The rate for eight-year-olds had risen as well. Researchers found the ASD prevalence nationwide was 18.5 per 1,000, or one in 54, about 10 percent higher than the 16.8 rate found in 2014. New Jersey, again, was the highest, at one in 32 kids, compared to Colorado, which had the lowest rate, at one in 76 kids. For New Jersey, that's a 175 percent rise from the baseline number taken in 2000, when the state had just one in 101 kids.
"It is surprising that the prevalence of a significant disorder like autism has risen so consistently over a relatively brief period," said Walter Zahorodny, an associate professor of pediatrics at Rutgers New Jersey Medical School, who was involved in collecting the data.
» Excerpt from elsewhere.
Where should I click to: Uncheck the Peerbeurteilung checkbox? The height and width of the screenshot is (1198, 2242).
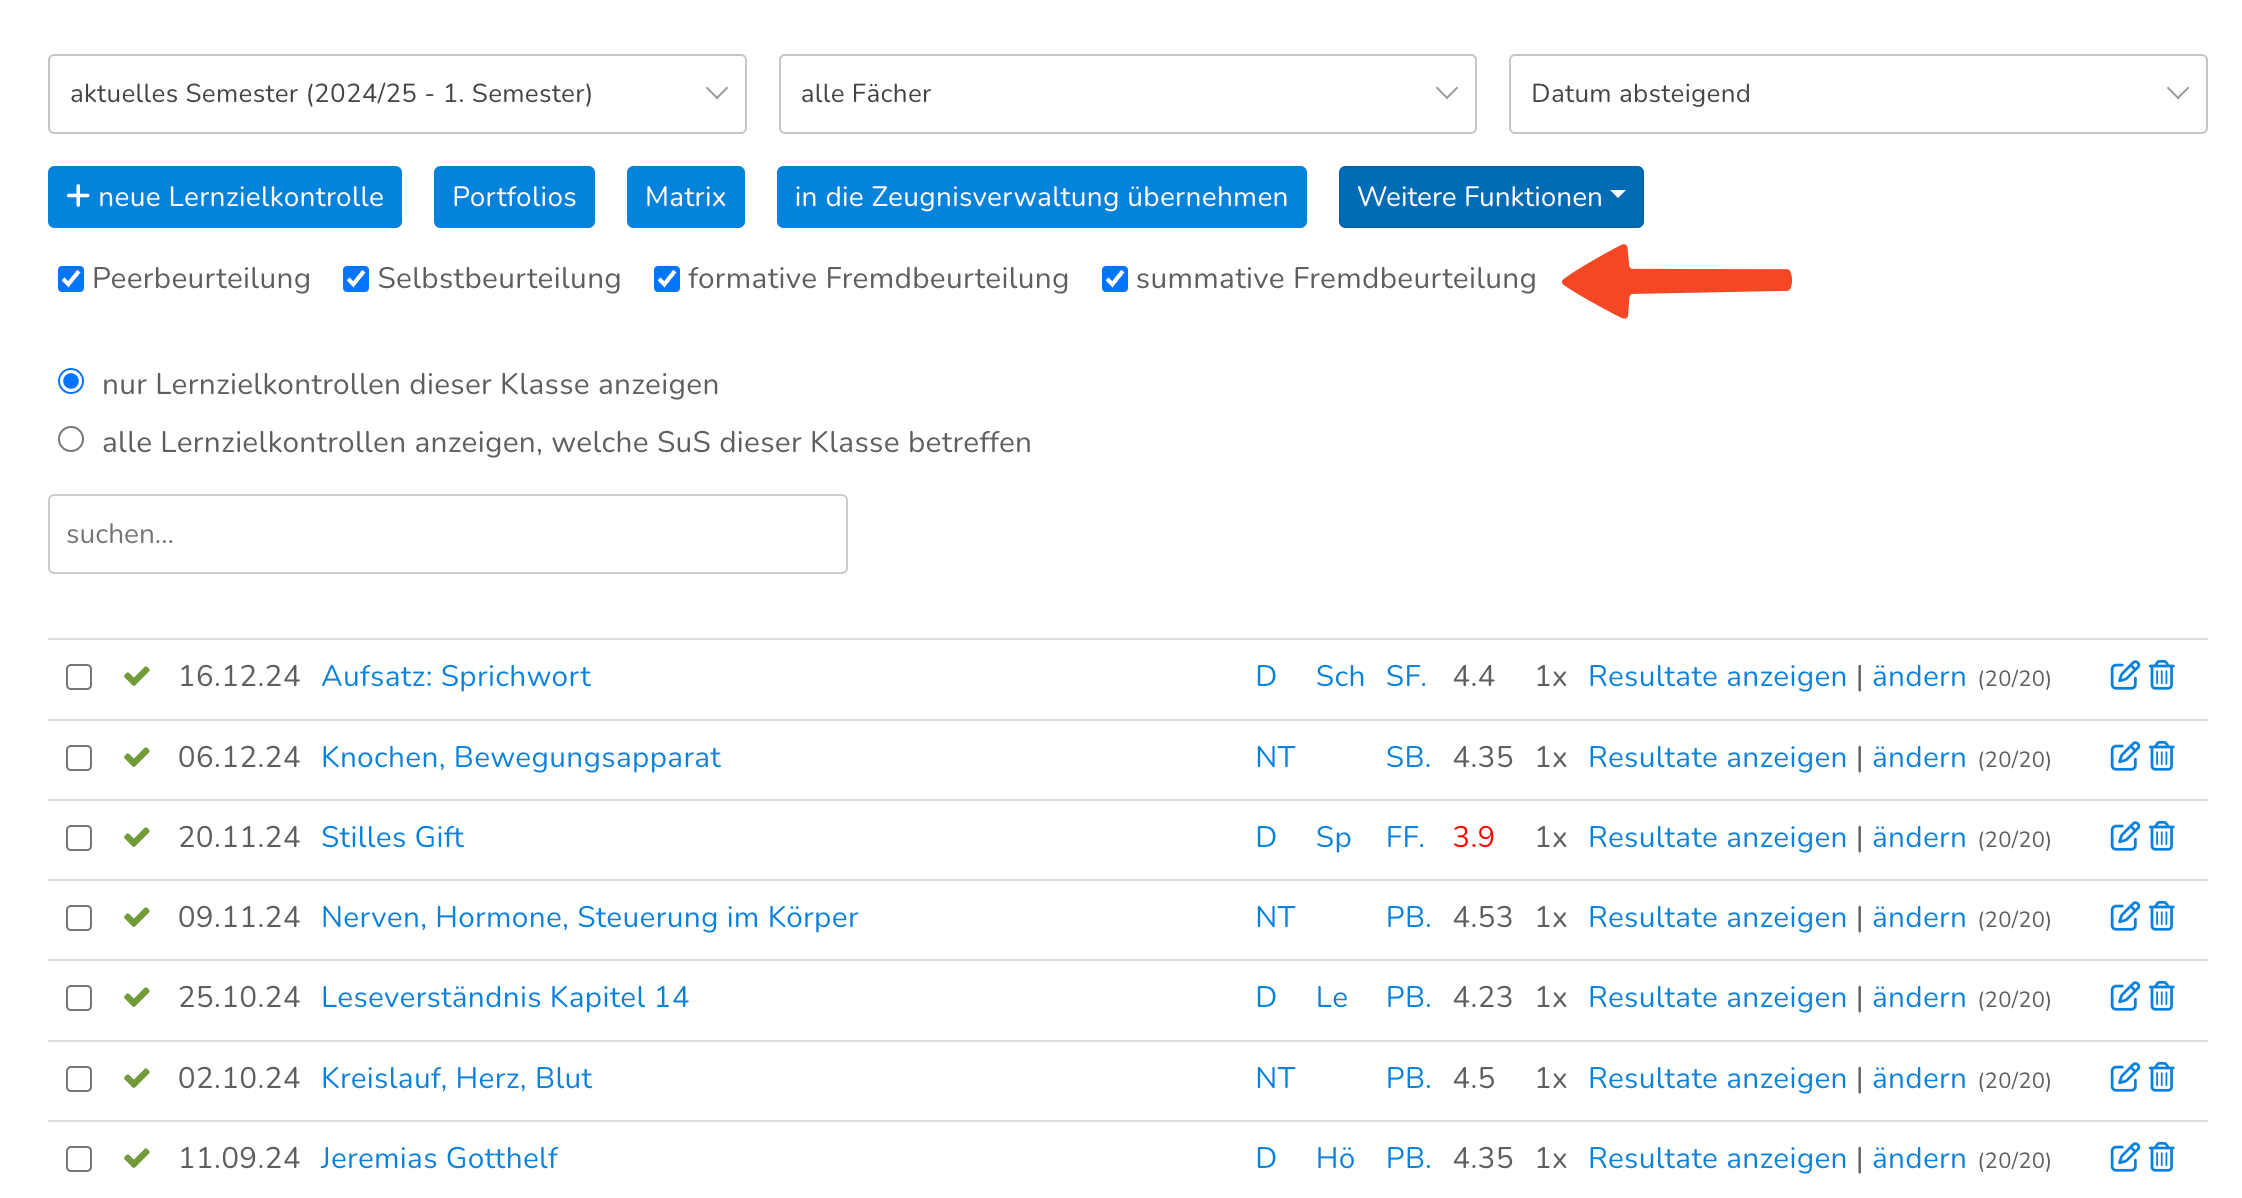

The study echoed the findings of a surprising 2011 study in South Korea that found 1 in every 38 students had ASD. That was the the first comprehensive study of autism prevalence using a total population sample: A team of investigators from the U.S., South Korea, and Canada looked at 55,000 children ages 7 to 12 living in a community in South Korea and found that 2.64 percent of them had some level of autism.
Searching for Answers
Scientists can't put their finger on why rates are rising. Some say it's better diagnosis. That is, it's not that more people have autism. It's that we're better at detecting it. Others attribute it to changes in the diagnostic criteria. Specifically, the May 2013 update of the Diagnostic and Statistical Manual of Mental Disorders-5 -- the standard classification of mental disorders -- removed the communication deficit from the autism definition, which made more children fall under that category. Cynical observers believe physicians and therapists are handing out the diagnosis more freely to allow access to services available only to children with autism, but that are also effective for other children.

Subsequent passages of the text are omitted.